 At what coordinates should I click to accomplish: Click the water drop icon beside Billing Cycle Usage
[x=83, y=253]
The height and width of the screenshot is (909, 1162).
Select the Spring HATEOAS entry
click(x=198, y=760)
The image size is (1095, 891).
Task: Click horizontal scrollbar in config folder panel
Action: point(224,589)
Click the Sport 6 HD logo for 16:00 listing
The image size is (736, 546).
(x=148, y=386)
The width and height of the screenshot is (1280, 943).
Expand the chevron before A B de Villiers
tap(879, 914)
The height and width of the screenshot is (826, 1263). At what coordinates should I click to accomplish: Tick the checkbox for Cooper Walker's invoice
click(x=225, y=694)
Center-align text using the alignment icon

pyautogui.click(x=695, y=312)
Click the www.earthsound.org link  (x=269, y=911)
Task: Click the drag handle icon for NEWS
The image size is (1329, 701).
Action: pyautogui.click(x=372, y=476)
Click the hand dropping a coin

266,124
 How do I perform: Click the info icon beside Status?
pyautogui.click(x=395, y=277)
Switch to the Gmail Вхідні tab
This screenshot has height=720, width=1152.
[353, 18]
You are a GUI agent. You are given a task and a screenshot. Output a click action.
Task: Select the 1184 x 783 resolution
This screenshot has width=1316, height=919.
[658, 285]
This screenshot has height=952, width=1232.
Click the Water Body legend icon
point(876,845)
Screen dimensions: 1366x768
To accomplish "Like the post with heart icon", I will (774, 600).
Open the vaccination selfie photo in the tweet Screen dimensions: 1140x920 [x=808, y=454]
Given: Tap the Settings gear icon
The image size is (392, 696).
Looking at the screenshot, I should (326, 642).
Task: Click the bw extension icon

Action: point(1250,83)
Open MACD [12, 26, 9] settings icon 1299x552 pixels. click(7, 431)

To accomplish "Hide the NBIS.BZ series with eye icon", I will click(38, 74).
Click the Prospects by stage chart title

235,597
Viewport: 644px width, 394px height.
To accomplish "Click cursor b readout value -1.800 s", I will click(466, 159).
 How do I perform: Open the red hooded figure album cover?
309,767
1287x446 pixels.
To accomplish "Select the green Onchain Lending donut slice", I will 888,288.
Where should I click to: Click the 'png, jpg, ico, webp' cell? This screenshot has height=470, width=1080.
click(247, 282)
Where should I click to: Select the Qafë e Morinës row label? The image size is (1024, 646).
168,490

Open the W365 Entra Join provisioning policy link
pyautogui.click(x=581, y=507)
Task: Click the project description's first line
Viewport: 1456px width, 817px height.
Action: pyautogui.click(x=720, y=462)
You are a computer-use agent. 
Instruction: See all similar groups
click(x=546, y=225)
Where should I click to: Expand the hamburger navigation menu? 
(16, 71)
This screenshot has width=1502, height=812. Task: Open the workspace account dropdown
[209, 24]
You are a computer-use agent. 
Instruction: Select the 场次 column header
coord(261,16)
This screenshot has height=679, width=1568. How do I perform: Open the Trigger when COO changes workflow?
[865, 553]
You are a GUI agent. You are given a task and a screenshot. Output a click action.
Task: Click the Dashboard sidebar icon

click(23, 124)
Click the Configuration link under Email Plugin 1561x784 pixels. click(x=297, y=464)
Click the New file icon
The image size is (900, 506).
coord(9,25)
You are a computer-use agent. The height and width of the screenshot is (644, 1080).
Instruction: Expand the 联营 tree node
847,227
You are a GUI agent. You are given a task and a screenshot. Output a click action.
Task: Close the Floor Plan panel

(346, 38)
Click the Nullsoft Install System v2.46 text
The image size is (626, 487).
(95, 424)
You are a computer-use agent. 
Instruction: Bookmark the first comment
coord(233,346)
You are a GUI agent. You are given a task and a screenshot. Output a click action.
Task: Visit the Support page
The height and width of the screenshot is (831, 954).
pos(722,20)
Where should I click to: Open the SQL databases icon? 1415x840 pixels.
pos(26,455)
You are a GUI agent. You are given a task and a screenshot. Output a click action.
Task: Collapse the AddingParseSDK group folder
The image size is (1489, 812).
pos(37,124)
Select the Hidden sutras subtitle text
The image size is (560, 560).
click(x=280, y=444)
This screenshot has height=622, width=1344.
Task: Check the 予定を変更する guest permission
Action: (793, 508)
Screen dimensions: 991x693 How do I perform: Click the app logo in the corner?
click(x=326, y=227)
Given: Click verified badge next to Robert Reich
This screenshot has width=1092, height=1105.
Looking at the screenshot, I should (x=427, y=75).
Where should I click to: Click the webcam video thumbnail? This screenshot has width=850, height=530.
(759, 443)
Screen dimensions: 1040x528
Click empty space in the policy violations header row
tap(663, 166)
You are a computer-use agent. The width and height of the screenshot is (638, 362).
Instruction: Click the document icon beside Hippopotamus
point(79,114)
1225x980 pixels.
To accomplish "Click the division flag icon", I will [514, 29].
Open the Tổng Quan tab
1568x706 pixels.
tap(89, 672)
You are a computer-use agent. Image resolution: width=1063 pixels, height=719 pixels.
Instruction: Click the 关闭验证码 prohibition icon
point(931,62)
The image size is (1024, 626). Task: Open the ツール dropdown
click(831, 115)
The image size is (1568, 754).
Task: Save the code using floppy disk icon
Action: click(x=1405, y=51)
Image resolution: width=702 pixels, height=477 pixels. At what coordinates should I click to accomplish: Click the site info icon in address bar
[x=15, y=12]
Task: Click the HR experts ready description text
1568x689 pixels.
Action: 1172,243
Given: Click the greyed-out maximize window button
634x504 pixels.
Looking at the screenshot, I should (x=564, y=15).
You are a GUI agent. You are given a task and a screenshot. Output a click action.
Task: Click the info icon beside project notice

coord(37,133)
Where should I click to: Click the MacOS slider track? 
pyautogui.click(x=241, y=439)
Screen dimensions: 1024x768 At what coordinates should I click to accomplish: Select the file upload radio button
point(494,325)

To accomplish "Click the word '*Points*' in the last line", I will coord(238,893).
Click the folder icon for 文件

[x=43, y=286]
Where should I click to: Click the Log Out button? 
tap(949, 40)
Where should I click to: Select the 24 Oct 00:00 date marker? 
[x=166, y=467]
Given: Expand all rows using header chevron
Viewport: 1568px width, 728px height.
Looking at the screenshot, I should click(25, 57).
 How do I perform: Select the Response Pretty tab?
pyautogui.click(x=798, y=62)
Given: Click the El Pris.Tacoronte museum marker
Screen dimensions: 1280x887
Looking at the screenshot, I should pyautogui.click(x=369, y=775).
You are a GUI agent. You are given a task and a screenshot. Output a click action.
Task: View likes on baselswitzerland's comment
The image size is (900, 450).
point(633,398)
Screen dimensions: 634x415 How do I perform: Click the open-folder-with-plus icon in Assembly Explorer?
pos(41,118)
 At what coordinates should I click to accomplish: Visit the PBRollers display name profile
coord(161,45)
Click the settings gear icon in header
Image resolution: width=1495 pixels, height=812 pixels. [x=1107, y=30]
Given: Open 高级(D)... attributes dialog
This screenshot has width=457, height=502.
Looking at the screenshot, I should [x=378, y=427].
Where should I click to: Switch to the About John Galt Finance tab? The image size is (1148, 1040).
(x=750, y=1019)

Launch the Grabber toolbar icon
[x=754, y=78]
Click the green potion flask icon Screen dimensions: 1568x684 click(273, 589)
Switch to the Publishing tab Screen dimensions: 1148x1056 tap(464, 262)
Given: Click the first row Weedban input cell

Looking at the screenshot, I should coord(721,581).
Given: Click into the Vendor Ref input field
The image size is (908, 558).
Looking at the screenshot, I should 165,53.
******************************
» **Stated exercise**
Set out every line of the entries above as a Markdown table with two columns, Row for the row number and Line for the line itself, and skip any blank lines.

» **Answer for this exercise**
| Row | Line |
|---|---|
| 1 |  At what coordinates should I click to accomplish: Click the water drop icon beside Billing Cycle Usage |
| 2 | [x=83, y=253] |
| 3 | The height and width of the screenshot is (909, 1162). |
| 4 | Select the Spring HATEOAS entry |
| 5 | click(x=198, y=760) |
| 6 | The image size is (1095, 891). |
| 7 | Task: Click horizontal scrollbar in config folder panel |
| 8 | Action: point(224,589) |
| 9 | Click the Sport 6 HD logo for 16:00 listing |
| 10 | The image size is (736, 546). |
| 11 | (x=148, y=386) |
| 12 | The width and height of the screenshot is (1280, 943). |
| 13 | Expand the chevron before A B de Villiers |
| 14 | tap(879, 914) |
| 15 | The height and width of the screenshot is (826, 1263). At what coordinates should I click to accomplish: Tick the checkbox for Cooper Walker's invoice |
| 16 | click(x=225, y=694) |
| 17 | Center-align text using the alignment icon |
| 18 | pyautogui.click(x=695, y=312) |
| 19 | Click the www.earthsound.org link  (x=269, y=911) |
| 20 | Task: Click the drag handle icon for NEWS |
| 21 | The image size is (1329, 701). |
| 22 | Action: pyautogui.click(x=372, y=476) |
| 23 | Click the hand dropping a coin |
| 24 | 266,124 |
| 25 |  How do I perform: Click the info icon beside Status? |
| 26 | pyautogui.click(x=395, y=277) |
| 27 | Switch to the Gmail Вхідні tab |
| 28 | This screenshot has height=720, width=1152. |
| 29 | [353, 18] |
| 30 | You are a GUI agent. You are given a task and a screenshot. Output a click action. |
| 31 | Task: Select the 1184 x 783 resolution |
| 32 | This screenshot has width=1316, height=919. |
| 33 | [658, 285] |
| 34 | This screenshot has height=952, width=1232. |
| 35 | Click the Water Body legend icon |
| 36 | point(876,845) |
| 37 | Screen dimensions: 1366x768 |
| 38 | To accomplish "Like the post with heart icon", I will (774, 600). |
| 39 | Open the vaccination selfie photo in the tweet Screen dimensions: 1140x920 [x=808, y=454] |
| 40 | Given: Tap the Settings gear icon |
| 41 | The image size is (392, 696). |
| 42 | Looking at the screenshot, I should (326, 642). |
| 43 | Task: Click the bw extension icon |
| 44 | Action: point(1250,83) |
| 45 | Open MACD [12, 26, 9] settings icon 1299x552 pixels. click(7, 431) |
| 46 | To accomplish "Hide the NBIS.BZ series with eye icon", I will click(38, 74). |
| 47 | Click the Prospects by stage chart title |
| 48 | 235,597 |
| 49 | Viewport: 644px width, 394px height. |
| 50 | To accomplish "Click cursor b readout value -1.800 s", I will click(466, 159). |
| 51 |  How do I perform: Open the red hooded figure album cover? |
| 52 | 309,767 |
| 53 | 1287x446 pixels. |
| 54 | To accomplish "Select the green Onchain Lending donut slice", I will 888,288. |
| 55 | Where should I click to: Click the 'png, jpg, ico, webp' cell? This screenshot has height=470, width=1080. |
| 56 | click(247, 282) |
| 57 | Where should I click to: Select the Qafë e Morinës row label? The image size is (1024, 646). |
| 58 | 168,490 |
| 59 | Open the W365 Entra Join provisioning policy link |
| 60 | pyautogui.click(x=581, y=507) |
| 61 | Task: Click the project description's first line |
| 62 | Viewport: 1456px width, 817px height. |
| 63 | Action: pyautogui.click(x=720, y=462) |
| 64 | You are a computer-use agent.  |
| 65 | Instruction: See all similar groups |
| 66 | click(x=546, y=225) |
| 67 | Where should I click to: Expand the hamburger navigation menu?  |
| 68 | (16, 71) |
| 69 | This screenshot has width=1502, height=812. Task: Open the workspace account dropdown |
| 70 | [209, 24] |
| 71 | You are a computer-use agent.  |
| 72 | Instruction: Select the 场次 column header |
| 73 | coord(261,16) |
| 74 | This screenshot has height=679, width=1568. How do I perform: Open the Trigger when COO changes workflow? |
| 75 | [865, 553] |
| 76 | You are a GUI agent. You are given a task and a screenshot. Output a click action. |
| 77 | Task: Click the Dashboard sidebar icon |
| 78 | click(23, 124) |
| 79 | Click the Configuration link under Email Plugin 1561x784 pixels. click(x=297, y=464) |
| 80 | Click the New file icon |
| 81 | The image size is (900, 506). |
| 82 | coord(9,25) |
| 83 | You are a computer-use agent. The height and width of the screenshot is (644, 1080). |
| 84 | Instruction: Expand the 联营 tree node |
| 85 | 847,227 |
| 86 | You are a GUI agent. You are given a task and a screenshot. Output a click action. |
| 87 | Task: Close the Floor Plan panel |
| 88 | (346, 38) |
| 89 | Click the Nullsoft Install System v2.46 text |
| 90 | The image size is (626, 487). |
| 91 | (95, 424) |
| 92 | You are a computer-use agent.  |
| 93 | Instruction: Bookmark the first comment |
| 94 | coord(233,346) |
| 95 | You are a GUI agent. You are given a task and a screenshot. Output a click action. |
| 96 | Task: Visit the Support page |
| 97 | The height and width of the screenshot is (831, 954). |
| 98 | pos(722,20) |
| 99 | Where should I click to: Open the SQL databases icon? 1415x840 pixels. |
| 100 | pos(26,455) |
| 101 | You are a GUI agent. You are given a task and a screenshot. Output a click action. |
| 102 | Task: Collapse the AddingParseSDK group folder |
| 103 | The image size is (1489, 812). |
| 104 | pos(37,124) |
| 105 | Select the Hidden sutras subtitle text |
| 106 | The image size is (560, 560). |
| 107 | click(x=280, y=444) |
| 108 | This screenshot has height=622, width=1344. |
| 109 | Task: Check the 予定を変更する guest permission |
| 110 | Action: (793, 508) |
| 111 | Screen dimensions: 991x693 How do I perform: Click the app logo in the corner? |
| 112 | click(x=326, y=227) |
| 113 | Given: Click verified badge next to Robert Reich |
| 114 | This screenshot has width=1092, height=1105. |
| 115 | Looking at the screenshot, I should (x=427, y=75). |
| 116 | Where should I click to: Click the webcam video thumbnail? This screenshot has width=850, height=530. |
| 117 | (759, 443) |
| 118 | Screen dimensions: 1040x528 |
| 119 | Click empty space in the policy violations header row |
| 120 | tap(663, 166) |
| 121 | You are a computer-use agent. The width and height of the screenshot is (638, 362). |
| 122 | Instruction: Click the document icon beside Hippopotamus |
| 123 | point(79,114) |
| 124 | 1225x980 pixels. |
| 125 | To accomplish "Click the division flag icon", I will [514, 29]. |
| 126 | Open the Tổng Quan tab |
| 127 | 1568x706 pixels. |
| 128 | tap(89, 672) |
| 129 | You are a computer-use agent. Image resolution: width=1063 pixels, height=719 pixels. |
| 130 | Instruction: Click the 关闭验证码 prohibition icon |
| 131 | point(931,62) |
| 132 | The image size is (1024, 626). Task: Open the ツール dropdown |
| 133 | click(831, 115) |
| 134 | The image size is (1568, 754). |
| 135 | Task: Save the code using floppy disk icon |
| 136 | Action: click(x=1405, y=51) |
| 137 | Image resolution: width=702 pixels, height=477 pixels. At what coordinates should I click to accomplish: Click the site info icon in address bar |
| 138 | [x=15, y=12] |
| 139 | Task: Click the HR experts ready description text |
| 140 | 1568x689 pixels. |
| 141 | Action: 1172,243 |
| 142 | Given: Click the greyed-out maximize window button |
| 143 | 634x504 pixels. |
| 144 | Looking at the screenshot, I should (x=564, y=15). |
| 145 | You are a GUI agent. You are given a task and a screenshot. Output a click action. |
| 146 | Task: Click the info icon beside project notice |
| 147 | coord(37,133) |
| 148 | Where should I click to: Click the MacOS slider track?  |
| 149 | pyautogui.click(x=241, y=439) |
| 150 | Screen dimensions: 1024x768 At what coordinates should I click to accomplish: Select the file upload radio button |
| 151 | point(494,325) |
| 152 | To accomplish "Click the word '*Points*' in the last line", I will coord(238,893). |
| 153 | Click the folder icon for 文件 |
| 154 | [x=43, y=286] |
| 155 | Where should I click to: Click the Log Out button?  |
| 156 | tap(949, 40) |
| 157 | Where should I click to: Select the 24 Oct 00:00 date marker?  |
| 158 | [x=166, y=467] |
| 159 | Given: Expand all rows using header chevron |
| 160 | Viewport: 1568px width, 728px height. |
| 161 | Looking at the screenshot, I should click(25, 57). |
| 162 |  How do I perform: Select the Response Pretty tab? |
| 163 | pyautogui.click(x=798, y=62) |
| 164 | Given: Click the El Pris.Tacoronte museum marker |
| 165 | Screen dimensions: 1280x887 |
| 166 | Looking at the screenshot, I should pyautogui.click(x=369, y=775). |
| 167 | You are a GUI agent. You are given a task and a screenshot. Output a click action. |
| 168 | Task: View likes on baselswitzerland's comment |
| 169 | The image size is (900, 450). |
| 170 | point(633,398) |
| 171 | Screen dimensions: 634x415 How do I perform: Click the open-folder-with-plus icon in Assembly Explorer? |
| 172 | pos(41,118) |
| 173 |  At what coordinates should I click to accomplish: Visit the PBRollers display name profile |
| 174 | coord(161,45) |
| 175 | Click the settings gear icon in header |
| 176 | Image resolution: width=1495 pixels, height=812 pixels. [x=1107, y=30] |
| 177 | Given: Open 高级(D)... attributes dialog |
| 178 | This screenshot has width=457, height=502. |
| 179 | Looking at the screenshot, I should [x=378, y=427]. |
| 180 | Where should I click to: Switch to the About John Galt Finance tab? The image size is (1148, 1040). |
| 181 | (x=750, y=1019) |
| 182 | Launch the Grabber toolbar icon |
| 183 | [x=754, y=78] |
| 184 | Click the green potion flask icon Screen dimensions: 1568x684 click(273, 589) |
| 185 | Switch to the Publishing tab Screen dimensions: 1148x1056 tap(464, 262) |
| 186 | Given: Click the first row Weedban input cell |
| 187 | Looking at the screenshot, I should coord(721,581). |
| 188 | Given: Click into the Vendor Ref input field |
| 189 | The image size is (908, 558). |
| 190 | Looking at the screenshot, I should 165,53. |